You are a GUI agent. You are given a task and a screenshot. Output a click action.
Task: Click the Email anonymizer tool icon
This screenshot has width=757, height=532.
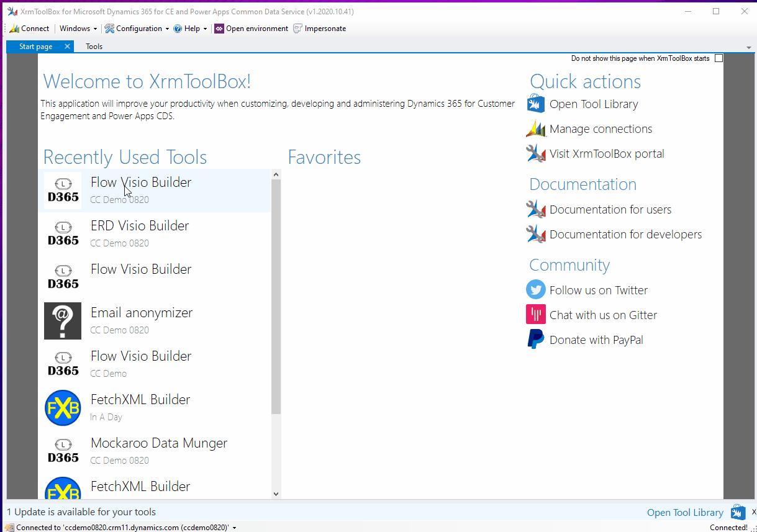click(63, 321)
* * *
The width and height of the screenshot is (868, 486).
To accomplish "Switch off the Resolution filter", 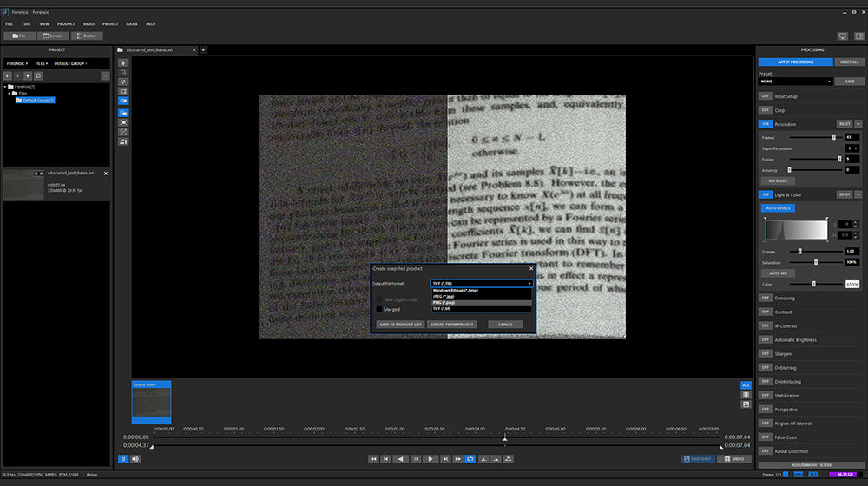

**Problem description:**
What belongs in the answer is each line above from the line with "The width and" to the line with "off the Resolution", inclusive, reproduced exactly and free of pictures.

**Task output:**
The width and height of the screenshot is (868, 486).
To accomplish "Switch off the Resolution filter", 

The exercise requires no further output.